— BEGIN RAW RECORDS —

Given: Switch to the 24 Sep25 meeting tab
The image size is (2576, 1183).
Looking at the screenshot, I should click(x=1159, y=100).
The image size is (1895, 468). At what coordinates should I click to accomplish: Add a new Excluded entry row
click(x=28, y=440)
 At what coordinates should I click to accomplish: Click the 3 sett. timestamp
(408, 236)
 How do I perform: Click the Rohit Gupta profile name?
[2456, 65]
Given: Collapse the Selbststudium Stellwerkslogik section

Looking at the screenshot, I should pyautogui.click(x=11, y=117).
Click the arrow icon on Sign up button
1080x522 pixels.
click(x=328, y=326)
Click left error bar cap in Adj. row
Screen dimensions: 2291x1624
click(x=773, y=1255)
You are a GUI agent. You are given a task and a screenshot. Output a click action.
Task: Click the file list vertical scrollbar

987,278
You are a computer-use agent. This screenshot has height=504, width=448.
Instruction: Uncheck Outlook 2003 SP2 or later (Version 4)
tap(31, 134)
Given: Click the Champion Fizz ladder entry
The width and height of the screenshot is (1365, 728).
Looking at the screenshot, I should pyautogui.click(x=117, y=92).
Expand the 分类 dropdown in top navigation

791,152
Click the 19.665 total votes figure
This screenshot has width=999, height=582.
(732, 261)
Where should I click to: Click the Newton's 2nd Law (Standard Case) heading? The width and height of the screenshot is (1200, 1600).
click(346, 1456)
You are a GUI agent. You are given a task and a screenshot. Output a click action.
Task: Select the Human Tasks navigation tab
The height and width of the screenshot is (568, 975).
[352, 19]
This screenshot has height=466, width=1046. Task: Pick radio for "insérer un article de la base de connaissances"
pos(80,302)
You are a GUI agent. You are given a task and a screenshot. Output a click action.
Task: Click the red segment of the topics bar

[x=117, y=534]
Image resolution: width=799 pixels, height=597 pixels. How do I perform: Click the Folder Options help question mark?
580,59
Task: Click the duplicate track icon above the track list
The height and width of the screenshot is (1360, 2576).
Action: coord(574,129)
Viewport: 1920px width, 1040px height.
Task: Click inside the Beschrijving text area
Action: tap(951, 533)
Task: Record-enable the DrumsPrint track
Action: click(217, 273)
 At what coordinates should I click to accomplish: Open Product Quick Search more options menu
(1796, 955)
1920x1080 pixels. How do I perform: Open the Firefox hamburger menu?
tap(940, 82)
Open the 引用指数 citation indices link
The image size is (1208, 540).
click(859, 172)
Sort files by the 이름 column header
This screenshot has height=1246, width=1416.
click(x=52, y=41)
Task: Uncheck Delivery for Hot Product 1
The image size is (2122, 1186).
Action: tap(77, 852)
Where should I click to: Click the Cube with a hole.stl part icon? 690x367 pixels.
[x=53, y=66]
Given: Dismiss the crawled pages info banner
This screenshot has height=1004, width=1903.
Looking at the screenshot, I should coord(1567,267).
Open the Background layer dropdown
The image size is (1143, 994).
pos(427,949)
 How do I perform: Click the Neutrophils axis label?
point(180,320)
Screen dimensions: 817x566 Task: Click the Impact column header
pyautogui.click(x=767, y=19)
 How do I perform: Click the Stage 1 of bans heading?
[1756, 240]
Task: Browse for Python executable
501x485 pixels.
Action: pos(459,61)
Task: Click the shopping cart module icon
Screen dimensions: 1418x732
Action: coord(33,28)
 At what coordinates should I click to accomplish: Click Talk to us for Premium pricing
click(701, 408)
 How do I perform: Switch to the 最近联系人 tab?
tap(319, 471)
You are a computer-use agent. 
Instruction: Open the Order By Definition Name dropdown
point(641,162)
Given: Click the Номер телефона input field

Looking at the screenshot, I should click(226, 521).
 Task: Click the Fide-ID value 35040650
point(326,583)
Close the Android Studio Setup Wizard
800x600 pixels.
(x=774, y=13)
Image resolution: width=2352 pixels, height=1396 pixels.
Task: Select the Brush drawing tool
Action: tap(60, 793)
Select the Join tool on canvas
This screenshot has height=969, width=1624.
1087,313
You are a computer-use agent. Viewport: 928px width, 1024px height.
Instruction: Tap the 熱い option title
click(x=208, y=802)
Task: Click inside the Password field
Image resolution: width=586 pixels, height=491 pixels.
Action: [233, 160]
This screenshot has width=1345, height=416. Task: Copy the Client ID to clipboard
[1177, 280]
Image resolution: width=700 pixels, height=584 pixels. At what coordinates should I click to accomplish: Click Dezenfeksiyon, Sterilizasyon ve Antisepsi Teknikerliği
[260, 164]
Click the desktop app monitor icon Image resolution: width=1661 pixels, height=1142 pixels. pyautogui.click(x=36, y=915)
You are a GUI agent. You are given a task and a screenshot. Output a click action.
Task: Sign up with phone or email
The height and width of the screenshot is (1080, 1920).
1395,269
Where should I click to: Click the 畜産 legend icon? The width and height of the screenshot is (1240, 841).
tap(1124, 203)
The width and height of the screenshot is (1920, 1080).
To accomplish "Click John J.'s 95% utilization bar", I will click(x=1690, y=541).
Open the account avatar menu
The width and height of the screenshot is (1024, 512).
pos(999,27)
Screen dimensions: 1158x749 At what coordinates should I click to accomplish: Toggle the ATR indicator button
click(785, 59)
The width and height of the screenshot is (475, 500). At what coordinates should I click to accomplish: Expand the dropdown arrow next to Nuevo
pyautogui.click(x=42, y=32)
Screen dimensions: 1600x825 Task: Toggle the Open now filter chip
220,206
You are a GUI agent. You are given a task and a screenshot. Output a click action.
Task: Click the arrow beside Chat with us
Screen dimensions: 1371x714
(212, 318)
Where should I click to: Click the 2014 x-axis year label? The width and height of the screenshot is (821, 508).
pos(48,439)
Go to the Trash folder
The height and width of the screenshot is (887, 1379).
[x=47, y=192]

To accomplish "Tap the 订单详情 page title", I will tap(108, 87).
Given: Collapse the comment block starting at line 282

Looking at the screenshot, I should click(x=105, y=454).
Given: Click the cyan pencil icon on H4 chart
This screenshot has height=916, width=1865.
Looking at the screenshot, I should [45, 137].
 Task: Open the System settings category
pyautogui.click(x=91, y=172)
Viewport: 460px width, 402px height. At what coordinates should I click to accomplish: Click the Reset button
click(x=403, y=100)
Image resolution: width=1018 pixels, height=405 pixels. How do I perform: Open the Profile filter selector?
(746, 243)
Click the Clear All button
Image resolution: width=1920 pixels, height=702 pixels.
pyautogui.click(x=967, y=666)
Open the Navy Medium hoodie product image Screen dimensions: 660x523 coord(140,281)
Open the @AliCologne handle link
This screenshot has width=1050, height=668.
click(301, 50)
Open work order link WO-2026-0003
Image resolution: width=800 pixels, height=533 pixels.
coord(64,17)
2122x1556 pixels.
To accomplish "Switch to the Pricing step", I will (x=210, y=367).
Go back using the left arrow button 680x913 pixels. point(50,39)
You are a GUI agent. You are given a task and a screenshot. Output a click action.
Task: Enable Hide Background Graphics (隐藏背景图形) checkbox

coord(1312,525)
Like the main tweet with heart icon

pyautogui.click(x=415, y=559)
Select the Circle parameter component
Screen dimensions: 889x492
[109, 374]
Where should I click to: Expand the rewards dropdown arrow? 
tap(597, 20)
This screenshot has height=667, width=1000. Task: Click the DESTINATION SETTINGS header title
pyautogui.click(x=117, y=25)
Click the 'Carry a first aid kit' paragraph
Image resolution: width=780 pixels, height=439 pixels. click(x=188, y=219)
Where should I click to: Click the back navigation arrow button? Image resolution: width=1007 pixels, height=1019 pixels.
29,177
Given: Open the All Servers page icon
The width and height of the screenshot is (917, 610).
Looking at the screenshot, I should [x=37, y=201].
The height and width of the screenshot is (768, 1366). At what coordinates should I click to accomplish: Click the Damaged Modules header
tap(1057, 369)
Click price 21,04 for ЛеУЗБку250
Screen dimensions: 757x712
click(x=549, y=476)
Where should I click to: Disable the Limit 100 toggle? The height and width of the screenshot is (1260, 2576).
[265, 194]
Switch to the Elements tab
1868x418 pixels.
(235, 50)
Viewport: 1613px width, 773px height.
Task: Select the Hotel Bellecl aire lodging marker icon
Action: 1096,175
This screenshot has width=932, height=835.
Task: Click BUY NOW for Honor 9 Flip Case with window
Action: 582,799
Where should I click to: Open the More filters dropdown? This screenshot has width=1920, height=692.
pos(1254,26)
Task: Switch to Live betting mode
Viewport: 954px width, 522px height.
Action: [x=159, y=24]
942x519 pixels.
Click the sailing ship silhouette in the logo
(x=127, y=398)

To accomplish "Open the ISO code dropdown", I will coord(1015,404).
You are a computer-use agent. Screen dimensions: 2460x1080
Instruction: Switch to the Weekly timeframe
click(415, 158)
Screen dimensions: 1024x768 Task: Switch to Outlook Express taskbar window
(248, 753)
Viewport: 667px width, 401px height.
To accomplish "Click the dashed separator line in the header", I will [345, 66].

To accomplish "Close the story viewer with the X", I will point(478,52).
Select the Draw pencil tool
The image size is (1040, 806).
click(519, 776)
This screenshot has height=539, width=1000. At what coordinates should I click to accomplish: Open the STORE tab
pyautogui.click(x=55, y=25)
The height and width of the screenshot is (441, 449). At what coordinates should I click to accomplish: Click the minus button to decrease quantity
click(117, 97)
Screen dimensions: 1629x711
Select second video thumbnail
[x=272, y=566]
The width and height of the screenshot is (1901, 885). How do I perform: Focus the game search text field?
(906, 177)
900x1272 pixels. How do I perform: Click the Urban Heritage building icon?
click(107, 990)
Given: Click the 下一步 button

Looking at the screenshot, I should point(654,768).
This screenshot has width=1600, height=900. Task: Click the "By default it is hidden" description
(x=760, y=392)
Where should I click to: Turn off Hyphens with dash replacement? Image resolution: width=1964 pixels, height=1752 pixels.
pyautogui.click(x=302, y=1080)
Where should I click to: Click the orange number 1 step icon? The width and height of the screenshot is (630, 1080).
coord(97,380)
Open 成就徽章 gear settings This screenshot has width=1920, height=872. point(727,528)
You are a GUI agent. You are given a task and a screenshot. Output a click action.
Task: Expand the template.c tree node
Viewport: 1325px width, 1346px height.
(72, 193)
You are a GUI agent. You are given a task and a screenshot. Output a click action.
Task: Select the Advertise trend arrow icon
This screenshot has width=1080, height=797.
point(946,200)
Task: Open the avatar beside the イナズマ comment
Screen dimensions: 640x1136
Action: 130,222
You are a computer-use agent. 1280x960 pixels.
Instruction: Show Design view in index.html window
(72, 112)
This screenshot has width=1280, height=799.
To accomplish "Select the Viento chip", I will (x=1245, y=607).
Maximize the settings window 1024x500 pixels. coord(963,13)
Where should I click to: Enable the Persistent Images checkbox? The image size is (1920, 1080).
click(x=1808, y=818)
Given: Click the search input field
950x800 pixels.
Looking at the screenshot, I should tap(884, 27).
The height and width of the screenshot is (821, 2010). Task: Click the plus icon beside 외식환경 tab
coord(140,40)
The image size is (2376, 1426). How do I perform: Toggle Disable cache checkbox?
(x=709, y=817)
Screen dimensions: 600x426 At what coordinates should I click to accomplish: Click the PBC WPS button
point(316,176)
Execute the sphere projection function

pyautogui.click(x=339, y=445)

— END RAW RECORDS —

• [EXERCISE]:
Return every line of the records above that contains the word "axis".

• [OUTPUT OF THE TASK]:
 How do I perform: Click the Neutrophils axis label?
Where should I click to: Click the 2014 x-axis year label? The width and height of the screenshot is (821, 508).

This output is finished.